** INSTRUCTIONS TO FOLLOW **
Which lines in the listing below contain the word "button"? Pull each one out unchanged.

Dataset rows:
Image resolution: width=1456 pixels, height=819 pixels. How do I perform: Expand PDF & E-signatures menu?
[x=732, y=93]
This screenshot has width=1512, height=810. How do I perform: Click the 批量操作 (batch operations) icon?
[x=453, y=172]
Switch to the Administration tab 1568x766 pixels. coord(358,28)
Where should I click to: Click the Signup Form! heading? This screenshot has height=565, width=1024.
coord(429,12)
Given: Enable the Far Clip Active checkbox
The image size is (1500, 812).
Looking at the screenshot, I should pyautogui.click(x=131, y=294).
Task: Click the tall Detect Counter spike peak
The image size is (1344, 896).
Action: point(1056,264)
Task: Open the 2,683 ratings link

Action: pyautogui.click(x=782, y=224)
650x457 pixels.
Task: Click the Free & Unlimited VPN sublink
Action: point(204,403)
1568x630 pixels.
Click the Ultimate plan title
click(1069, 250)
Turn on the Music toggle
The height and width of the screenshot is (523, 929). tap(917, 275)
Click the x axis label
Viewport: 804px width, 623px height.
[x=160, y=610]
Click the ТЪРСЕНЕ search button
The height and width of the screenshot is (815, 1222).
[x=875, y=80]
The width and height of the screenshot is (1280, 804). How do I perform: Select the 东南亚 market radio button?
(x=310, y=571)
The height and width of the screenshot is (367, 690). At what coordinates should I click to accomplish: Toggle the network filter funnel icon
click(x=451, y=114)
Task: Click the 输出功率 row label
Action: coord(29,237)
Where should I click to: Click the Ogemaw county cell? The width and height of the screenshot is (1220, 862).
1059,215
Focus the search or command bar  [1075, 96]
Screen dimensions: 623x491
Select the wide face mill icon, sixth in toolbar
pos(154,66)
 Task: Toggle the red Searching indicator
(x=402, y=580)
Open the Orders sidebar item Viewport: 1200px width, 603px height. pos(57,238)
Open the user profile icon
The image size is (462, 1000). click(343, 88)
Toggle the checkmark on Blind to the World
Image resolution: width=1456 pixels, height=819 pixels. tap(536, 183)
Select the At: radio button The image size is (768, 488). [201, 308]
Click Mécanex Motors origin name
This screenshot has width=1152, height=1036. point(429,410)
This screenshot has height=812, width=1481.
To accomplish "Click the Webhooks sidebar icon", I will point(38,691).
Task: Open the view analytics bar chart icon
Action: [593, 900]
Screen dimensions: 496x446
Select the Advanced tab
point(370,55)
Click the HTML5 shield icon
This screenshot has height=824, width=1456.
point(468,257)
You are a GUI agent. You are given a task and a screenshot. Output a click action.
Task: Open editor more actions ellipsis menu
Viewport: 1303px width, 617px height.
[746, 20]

** RESPONSE TO THE TASK **
Click the ТЪРСЕНЕ search button
The width and height of the screenshot is (1280, 804). How do I perform: Select the 东南亚 market radio button?
Select the At: radio button The image size is (768, 488). [201, 308]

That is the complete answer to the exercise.